• Directions for this task: Extract verbatim a passage from the PF30 bottom bracket thread. Begin at the words "Here is a link" and stop after "Hope that helps.".

• Source excerpt:
===============
# OSBB PF30 literature ...



## Optimus (Jun 18, 2010)

Shoot ... anyone have a copy of the pdf for the pf30 install? What's best to use between the plastic bb cups to the carbon bb shell?


----------



## roadworthy (Nov 11, 2011)

Optimus,
You have basically asked the $64,000 question.  Suffice to say that practices 'vary' by mfr. If you have a new bike or you want to service your PF30 bike, I suggest you contact Specialized for their 'latest' tech bulletin. I have a PDF that shows their mtb procedure for PF30...but it is a bit dated...and they suggest 'grease' application on the exterior of the delrin cup as it is pressed into the carbon shell and 'grease' for the press off the bearings into the ID of the delrin cups. Many have suffered creaks with just using grease...but could be due to poor application or insufficient crank axial load which promotes noise from all bearings if not preloaded to quiet resonance of cartridge bearing balls. FWIW PF30 is a good design and IMO better than BB30 so if you get it set up correctly, it will be quiet. As mentioned different mfr's have different approaches to PF30. Cannondale for example suggests Loctite 609 applied to the OD of the cups prior to insertion into the BB. I have had conversation with Park and they said bonding of Delrin to carbon is reduced without an activator...what Cannondale suggests. I will add that complete bonding isn't an end all. Using Loctite primarily as a filler of micro spaces between cups and BB has benefit as it stabilizes the delrin cups and therefore have less tendency to creak.
Here is a link to Cannondales procedure:
http://cdn.cannondale.com/Manuals/12789 ... s_0811.pdf

Again...If I purchased a new bike...I just did and am building a Roubaix with threaded BB...but say a new Sworks with PF30, I would send an email to Specialized requesting the latest tech bulletin for PF30. You maybe able to find it on their website but best to ask them for the latest rev level. Their procedures are constantly evolving and good to know best practice.
Hope that helps.


----------



## ukbloke (Sep 1, 2007)

From the Specialized support web-site: OSBB and Specialized Carbon Crankset.


----------



## roadworthy (Nov 11, 2011)

Optimus,
Based upon conflicting methods of installing a PF30 BB...reviewing the PDF that ukbloke posted...apparently Specialized has not revised their published installation method at least if that is the latest...I would opt first for grease on OD and ID of the cups as Specialized published versus using Loctite per Cannondale specification. PF30 tends to be more forgiving for noise compared to BB30 because of the native low friction of delrin and if properly done, it should be quiet. Just make sure you run sufficent preload on your cranks. Never a bad idea to start with the least invasive procedure anyway. Can always use Loctite down the road if it isn't quiet.
Good Luck.


----------



## ukbloke (Sep 1, 2007)

Interestingly, the very recent Specialized tech document with the preload-adjustable "wavy washer" replacement has disappeared from the link over in Rkfast's thread.


----------
===============
• Material provided:
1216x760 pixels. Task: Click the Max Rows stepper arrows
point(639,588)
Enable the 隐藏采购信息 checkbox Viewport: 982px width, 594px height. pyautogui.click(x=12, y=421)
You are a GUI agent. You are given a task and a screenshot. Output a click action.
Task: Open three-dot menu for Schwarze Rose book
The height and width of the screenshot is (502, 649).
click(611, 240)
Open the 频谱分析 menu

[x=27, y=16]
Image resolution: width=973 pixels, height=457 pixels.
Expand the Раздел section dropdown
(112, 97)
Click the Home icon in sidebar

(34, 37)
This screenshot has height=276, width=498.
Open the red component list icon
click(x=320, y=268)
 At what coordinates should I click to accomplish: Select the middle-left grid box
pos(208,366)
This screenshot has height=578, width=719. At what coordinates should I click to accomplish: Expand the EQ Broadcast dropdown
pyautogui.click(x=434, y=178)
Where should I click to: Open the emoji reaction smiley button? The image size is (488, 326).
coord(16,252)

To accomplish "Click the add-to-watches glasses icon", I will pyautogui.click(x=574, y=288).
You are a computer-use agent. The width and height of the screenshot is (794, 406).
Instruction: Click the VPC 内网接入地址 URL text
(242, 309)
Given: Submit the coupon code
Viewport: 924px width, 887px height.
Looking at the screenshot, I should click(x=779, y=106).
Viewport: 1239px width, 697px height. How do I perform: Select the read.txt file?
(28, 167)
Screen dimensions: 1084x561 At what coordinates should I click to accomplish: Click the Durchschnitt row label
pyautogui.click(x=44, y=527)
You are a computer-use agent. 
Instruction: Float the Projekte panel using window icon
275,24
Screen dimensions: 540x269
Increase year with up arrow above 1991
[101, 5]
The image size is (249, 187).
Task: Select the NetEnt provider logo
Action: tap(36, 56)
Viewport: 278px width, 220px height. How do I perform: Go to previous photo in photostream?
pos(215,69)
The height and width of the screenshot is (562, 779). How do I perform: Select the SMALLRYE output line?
===============
• Solved exercise:
Here is a link to Cannondales procedure:
http://cdn.cannondale.com/Manuals/12789 ... s_0811.pdf

Again...If I purchased a new bike...I just did and am building a Roubaix with threaded BB...but say a new Sworks with PF30, I would send an email to Specialized requesting the latest tech bulletin for PF30. You maybe able to find it on their website but best to ask them for the latest rev level. Their procedures are constantly evolving and good to know best practice.
Hope that helps.